O que o sumiço revela

Embora a interrupção da transmissão seja comum, a retomada após meses é considerada um evento raro e valioso. Isso porque, na maioria das vezes, a falta de sinal indica perda definitiva do indivíduo ou do equipamento. O reaparecimento oferece uma oportunidade única para comparar os dados anteriores e posteriores ao silêncio.
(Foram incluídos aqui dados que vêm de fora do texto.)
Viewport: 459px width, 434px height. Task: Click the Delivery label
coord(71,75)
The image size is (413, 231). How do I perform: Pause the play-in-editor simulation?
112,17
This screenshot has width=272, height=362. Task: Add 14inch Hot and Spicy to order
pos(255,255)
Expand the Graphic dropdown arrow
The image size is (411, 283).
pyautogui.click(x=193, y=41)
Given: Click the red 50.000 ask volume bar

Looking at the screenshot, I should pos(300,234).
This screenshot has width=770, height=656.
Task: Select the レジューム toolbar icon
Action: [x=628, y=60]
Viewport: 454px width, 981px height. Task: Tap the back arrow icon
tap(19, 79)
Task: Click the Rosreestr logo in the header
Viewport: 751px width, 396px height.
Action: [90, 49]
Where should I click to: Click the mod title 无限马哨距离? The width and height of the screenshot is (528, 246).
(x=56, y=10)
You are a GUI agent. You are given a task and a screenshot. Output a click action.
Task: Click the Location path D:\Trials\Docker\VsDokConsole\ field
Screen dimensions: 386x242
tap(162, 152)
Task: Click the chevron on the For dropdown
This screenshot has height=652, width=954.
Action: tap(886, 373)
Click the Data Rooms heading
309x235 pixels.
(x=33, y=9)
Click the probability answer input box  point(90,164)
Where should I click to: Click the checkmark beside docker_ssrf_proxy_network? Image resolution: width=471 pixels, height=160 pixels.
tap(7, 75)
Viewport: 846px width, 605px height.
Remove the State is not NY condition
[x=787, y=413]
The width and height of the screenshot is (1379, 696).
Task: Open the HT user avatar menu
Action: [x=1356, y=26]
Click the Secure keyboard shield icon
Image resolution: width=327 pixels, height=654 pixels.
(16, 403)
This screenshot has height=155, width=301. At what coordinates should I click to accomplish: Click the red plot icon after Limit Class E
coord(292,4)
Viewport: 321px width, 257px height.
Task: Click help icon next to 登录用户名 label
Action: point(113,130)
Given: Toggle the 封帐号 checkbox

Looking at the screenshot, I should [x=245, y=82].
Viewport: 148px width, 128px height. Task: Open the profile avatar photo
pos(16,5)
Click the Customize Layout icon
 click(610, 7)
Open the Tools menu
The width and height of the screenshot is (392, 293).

Os pesquisadores acreditam que o animal possa ter se deslocado para uma área remota do oceano, onde as condições ambientais ou a conduta do próprio tubarão favoreceram a interrupção temporária das emissões. Agora, com os novos dados, será possível testar essa hipótese.

Impacto na conservação

O tubarão branco é classificado como vulnerável pela União Internacional para a Conservação da Natureza (IUCN). Informações sobre seus movimentos são essenciais para a elaboração de políticas de proteção, como a criação de santuários marinhos e a regulamentação da pesca em áreas de passagem da espécie.

Cada retomada de contato como essa contribui para o refinamento dos modelos ecológicos usados na gestão dos oceanos. Os cientistas esperam que o tag continue transmitindo ao longo das próximas semanas, permitindo assim um acompanhamento mais regular dos passos do predador.

Um fenômeno raro

Casos de retomada de sinal após longos períodos são documentados em poucas ocasiões. Um exemplo conhecido envolveu um tubarão branco marcado na África do Sul que reapareceu anos depois em águas australianas. Essas trajetórias surpreendentes demonstram a resiliência e a capacidade de adaptação dos animais marinhos.

Porém, cada novo evento tem características próprias. Neste caso, o tempo de silêncio e o tamanho do animal tornam o registro ainda mais relevante para a ciência.

Próximos passos

A equipe de pesquisa já iniciou a análise dos dados recebidos. O cruzamento com informações de outros tubarões marcados na mesma área pode revelar padrões anteriormente desconhecidos de migração. O caso também reforça a importância da manutenção prolongada de programas de monitoramento, que muitas vezes sofrem cortes de orçamento antes de alcançarem resultados significativos.

O reaparecimento desse tubarão branco é um lembrete de que o mar ainda guarda muitos enigmas. Em um cenário de mudanças climáticas e pressão pesqueira, cada resposta obtida ajuda a proteger uma das espécies mais fascinantes do oceano.